Objetivo:
Organiza como lista JSON de cadenas, una por línea y sin incluir las líneas en blanco, los registros que van desde la línea que contiene "آلبوم (72, 34)" hasta el final de los registros, ambos extremos incluidos.

[Entradas de texto y ubicación de ítems]
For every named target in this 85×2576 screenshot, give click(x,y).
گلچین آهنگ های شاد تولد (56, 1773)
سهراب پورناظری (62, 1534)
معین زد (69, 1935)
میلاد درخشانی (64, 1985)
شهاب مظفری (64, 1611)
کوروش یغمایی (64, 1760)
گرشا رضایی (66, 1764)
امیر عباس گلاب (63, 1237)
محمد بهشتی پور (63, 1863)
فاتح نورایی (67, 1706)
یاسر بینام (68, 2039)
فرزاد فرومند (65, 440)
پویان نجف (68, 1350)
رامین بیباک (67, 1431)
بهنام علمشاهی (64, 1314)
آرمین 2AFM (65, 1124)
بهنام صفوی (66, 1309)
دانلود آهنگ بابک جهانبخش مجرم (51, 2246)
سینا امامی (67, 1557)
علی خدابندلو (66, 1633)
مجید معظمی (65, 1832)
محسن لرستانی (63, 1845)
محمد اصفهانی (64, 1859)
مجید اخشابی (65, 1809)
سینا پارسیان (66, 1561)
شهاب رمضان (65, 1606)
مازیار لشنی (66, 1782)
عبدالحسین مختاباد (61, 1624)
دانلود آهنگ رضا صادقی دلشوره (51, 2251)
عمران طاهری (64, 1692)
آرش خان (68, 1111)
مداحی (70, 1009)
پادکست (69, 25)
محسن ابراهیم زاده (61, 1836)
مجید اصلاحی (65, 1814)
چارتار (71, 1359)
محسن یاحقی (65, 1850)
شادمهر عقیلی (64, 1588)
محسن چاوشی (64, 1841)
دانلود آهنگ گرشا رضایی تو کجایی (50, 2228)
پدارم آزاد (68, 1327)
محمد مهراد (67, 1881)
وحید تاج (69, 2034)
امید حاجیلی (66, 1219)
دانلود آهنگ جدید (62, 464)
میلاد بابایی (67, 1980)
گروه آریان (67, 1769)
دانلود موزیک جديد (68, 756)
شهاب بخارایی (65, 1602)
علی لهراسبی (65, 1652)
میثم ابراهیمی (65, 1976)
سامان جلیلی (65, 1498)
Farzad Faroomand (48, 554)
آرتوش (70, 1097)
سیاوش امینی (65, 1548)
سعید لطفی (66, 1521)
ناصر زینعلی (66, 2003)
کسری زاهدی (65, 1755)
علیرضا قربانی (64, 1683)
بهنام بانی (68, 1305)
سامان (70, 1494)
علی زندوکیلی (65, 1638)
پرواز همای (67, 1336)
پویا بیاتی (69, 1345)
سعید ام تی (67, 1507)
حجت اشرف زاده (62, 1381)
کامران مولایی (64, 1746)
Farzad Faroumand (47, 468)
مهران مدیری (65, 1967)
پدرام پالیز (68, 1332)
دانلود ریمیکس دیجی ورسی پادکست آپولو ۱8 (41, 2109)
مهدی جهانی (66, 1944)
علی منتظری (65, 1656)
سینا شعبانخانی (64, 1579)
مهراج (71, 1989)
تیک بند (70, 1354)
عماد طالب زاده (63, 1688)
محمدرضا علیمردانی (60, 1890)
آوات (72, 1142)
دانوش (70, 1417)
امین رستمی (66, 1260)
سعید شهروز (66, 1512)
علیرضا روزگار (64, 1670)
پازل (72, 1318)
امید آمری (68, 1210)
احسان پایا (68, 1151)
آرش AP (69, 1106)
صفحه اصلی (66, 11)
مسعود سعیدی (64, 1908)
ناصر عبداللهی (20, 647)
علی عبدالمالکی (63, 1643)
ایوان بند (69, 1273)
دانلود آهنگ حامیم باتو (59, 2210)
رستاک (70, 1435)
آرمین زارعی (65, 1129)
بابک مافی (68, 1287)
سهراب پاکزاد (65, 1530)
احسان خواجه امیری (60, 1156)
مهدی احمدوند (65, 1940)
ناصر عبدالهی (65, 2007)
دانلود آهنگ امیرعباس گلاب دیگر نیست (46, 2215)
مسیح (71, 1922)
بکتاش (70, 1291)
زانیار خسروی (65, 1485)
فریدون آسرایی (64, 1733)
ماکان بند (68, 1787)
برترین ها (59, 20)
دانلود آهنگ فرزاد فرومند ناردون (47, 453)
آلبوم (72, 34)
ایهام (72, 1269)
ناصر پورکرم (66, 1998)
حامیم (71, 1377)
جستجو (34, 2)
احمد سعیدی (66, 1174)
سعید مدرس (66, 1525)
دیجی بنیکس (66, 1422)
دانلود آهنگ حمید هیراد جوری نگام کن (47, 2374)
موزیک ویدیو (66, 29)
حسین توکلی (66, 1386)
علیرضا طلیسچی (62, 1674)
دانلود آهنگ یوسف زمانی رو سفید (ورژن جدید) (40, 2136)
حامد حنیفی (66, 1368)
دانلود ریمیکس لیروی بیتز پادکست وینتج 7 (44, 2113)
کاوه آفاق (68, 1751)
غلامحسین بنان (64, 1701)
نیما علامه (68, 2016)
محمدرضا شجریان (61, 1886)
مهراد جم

Resultado:
[
  "آلبوم (72, 34)",
  "ایهام (72, 1269)",
  "ناصر پورکرم (66, 1998)",
  "حامیم (71, 1377)",
  "جستجو (34, 2)",
  "احمد سعیدی (66, 1174)",
  "سعید مدرس (66, 1525)",
  "دیجی بنیکس (66, 1422)",
  "دانلود آهنگ حمید هیراد جوری نگام کن (47, 2374)",
  "موزیک ویدیو (66, 29)",
  "حسین توکلی (66, 1386)",
  "علیرضا طلیسچی (62, 1674)",
  "دانلود آهنگ یوسف زمانی رو سفید (ورژن جدید) (40, 2136)",
  "حامد حنیفی (66, 1368)",
  "دانلود ریمیکس لیروی بیتز پادکست وینتج 7 (44, 2113)",
  "کاوه آفاق (68, 1751)",
  "غلامحسین بنان (64, 1701)",
  "نیما علامه (68, 2016)",
  "محمدرضا شجریان (61, 1886)",
  "مهراد جم"
]